- PROBLEM 1:
Copy the court opinion excerpt on Collins's dockworker claim word for word, starting with "Collins does not" and going on through "support either argument.".
- PROBLEM 2:
Does the court opinion excerpt on Collins's dockworker claim support each statement below? Answer yes or no for each, and quote the words of the excerpt that decide it.
(a) Collins claims he asked Yellow for a reasonable accommodation and was refused.
(b) The medical evidence shows Collins could lift and carry up to 20 pounds frequently.
(c) Yellow's job description for the dockworker position is dated January 28, 1992.
- PROBLEM 3:
Can you continue the court opinion excerpt on Collins's dockworker claim from where it stops?
[[ DOCUMENT EXCERPT open ]]
Collins does not contest Yellow’s interpretation of the collective bargaining agreement that, assuming Collins could not perform the dockworker job without restrictions, he was not entitled to return to work as a dockworker. He does not allege that he requested and/or was denied a reasonable accommodation. Instead, Collins argues (1) that he could perform the dockworker job without restrictions and (2) that the true reason Yellow refused to permit him to return to work was because Yellow perceived that he was disabled. There is no factual basis to support either argument.

1. There is no genuine issue of material fact concerning whether Collins could perform the duties of a dockworker without restrictions.

According to Yellow’s job description for the dockworker position, dated January 28, 1992, an essential function of the position includes being able to lift and carry boxes that weigh between 60 and 75 pounds and some boxes that weigh more than 80 pounds. The job description states that the dockworker must be able to manually lift and carry boxes that weigh as much as 75 pounds for 8 to 20 minutes, two times or more per hour. The undisputed medical evidence shows that Collins was capable of lifting and carrying up to 20 pounds frequently and up to ten pounds constantly, far less than the 60 to 75 pound range specified by the job description. Thus, Collins could not perform an essential function of the dockworker position.

Collins argues that the lifting and carrying requirement from the job description is not an essential function of the dockworker position. As support, he points to the facts that (1) he was not aware of the written job description until this litigation; (2) two Yellow employees testified that they either were not aware of a written job description or could not testify as to the essential functions of the dockworker position; and (3) neither the collective bargaining agreement nor Yellow’s interrogatory responses mention any weight restrictions. These facts do not create a genuine issue of material fact concerning whether Yellow fabricated the essential functions of the dockworker position.

Whether or not Collins and/or other employees were aware of a written document setting out the job’s essential functions in no way contradicts the existence of the essential functions. Other than his eonclusory denial of the weight-lifting restriction, Collins has cited to no affirmative evidence (such as specific testimony from dockworkers or language in the collective bargaining agreement concerning weight-lifting requirements) that actually contradicts the specific weight-lifting requirements set forth in the written job description. See 29 C.F.R. § 1630.2(n)(l) (noting that courts should consider the following factors, among others, to determine whether a job function is essential: the employer’s judgment about what functions are essential; written job descriptions; the amount of time spent on the job performing the *860function; the consequences of not requiring the performance of the function; the terms of a collective bargaining agreement; and the experience of people who have performed the job or similar jobs).
[[ DOCUMENT EXCERPT closed ]]
[[ DATA SUPPLIED open ]]
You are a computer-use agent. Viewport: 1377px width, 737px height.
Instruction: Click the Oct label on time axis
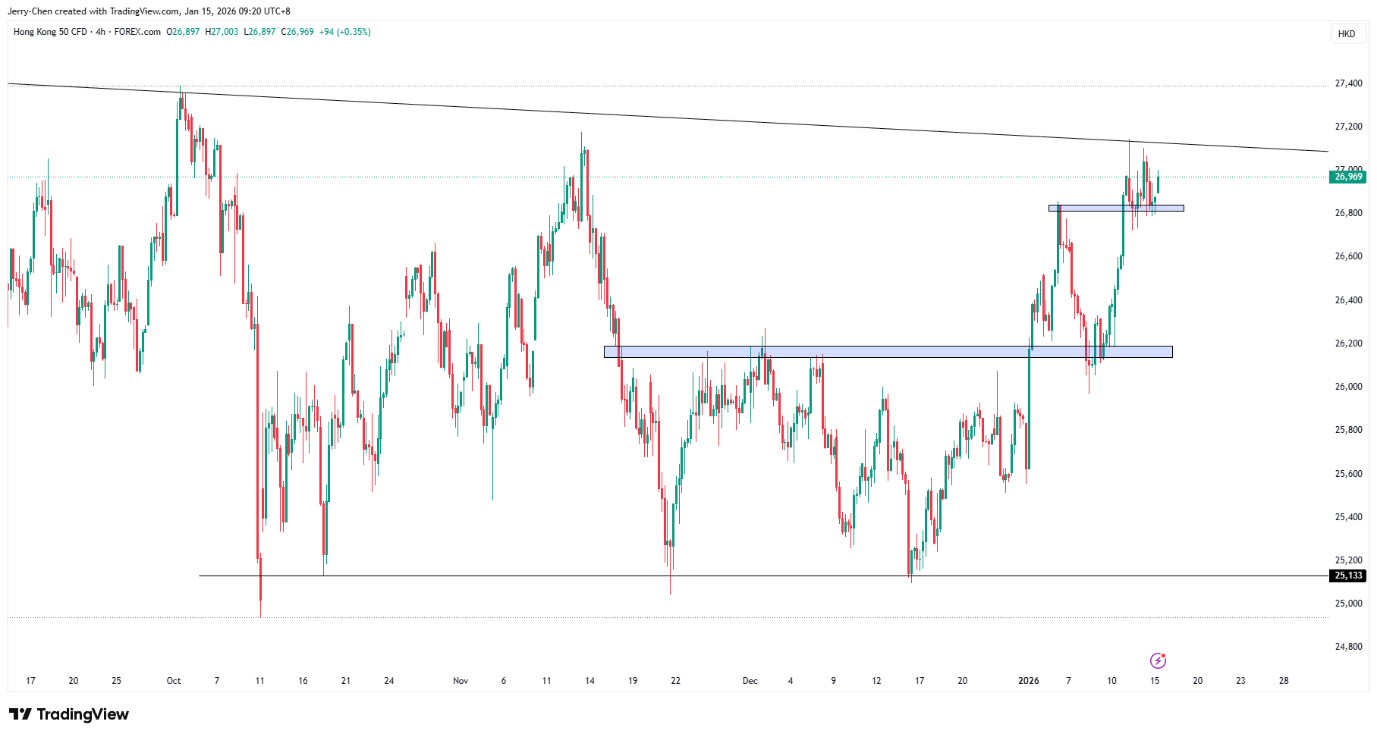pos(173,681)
[[ DATA SUPPLIED closed ]]
[[ DATA SUPPLIED open ]]
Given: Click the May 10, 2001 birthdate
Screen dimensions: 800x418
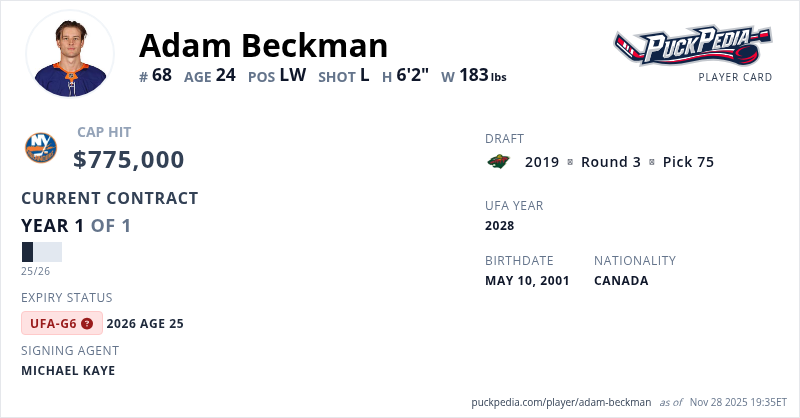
[[ DATA SUPPLIED closed ]]
- TASK RESULT 1:
Collins does not contest Yellow’s interpretation of the collective bargaining agreement that, assuming Collins could not perform the dockworker job without restrictions, he was not entitled to return to work as a dockworker. He does not allege that he requested and/or was denied a reasonable accommodation. Instead, Collins argues (1) that he could perform the dockworker job without restrictions and (2) that the true reason Yellow refused to permit him to return to work was because Yellow perceived that he was disabled. There is no factual basis to support either argument.

- TASK RESULT 2:
(a) No: "He does not allege that he requested and/or was denied a reasonable accommodation."
(b) Yes: "Collins was capable of lifting and carrying up to 20 pounds frequently and up to ten pounds constantly"
(c) Yes: "Yellow’s job description for the dockworker position, dated January 28, 1992"

- TASK RESULT 3:
Moreover, Collins’ interrogatories never asked Yellow to describe the “essential functions” of the dockworker position, but rather, the “duties and responsibilities” of the position. (J.A. 272.) Yellow’s response states that a dockworker is required to move freight and to manually lift and carry boxes and odd-shaped freight. The fact that this brief description of general duties does not specify the amount of weight to be lifted and carried does not raise a genuine issue of material fact concerning whether Yellow concocted the specific, minimum weight-lifting requirements.

Finally, although Collins argues that Dr. Erickson was not aware of the dockworker job’s essential functions when he concluded that Collins could not perform the dockworker position, he has not presented any testimony from Dr. Erickson or anyone else that proves this argument. To the contrary, it is undisputed that Dr. Erickson was provided with the written description of the job prior to his evaluation. In addition, Dr. Erickson sent staff to Yellow’s facility to personally observe the job functions first-hand.

2. There is no genuine issue of material fact that Yellow regarded Collins as disabled.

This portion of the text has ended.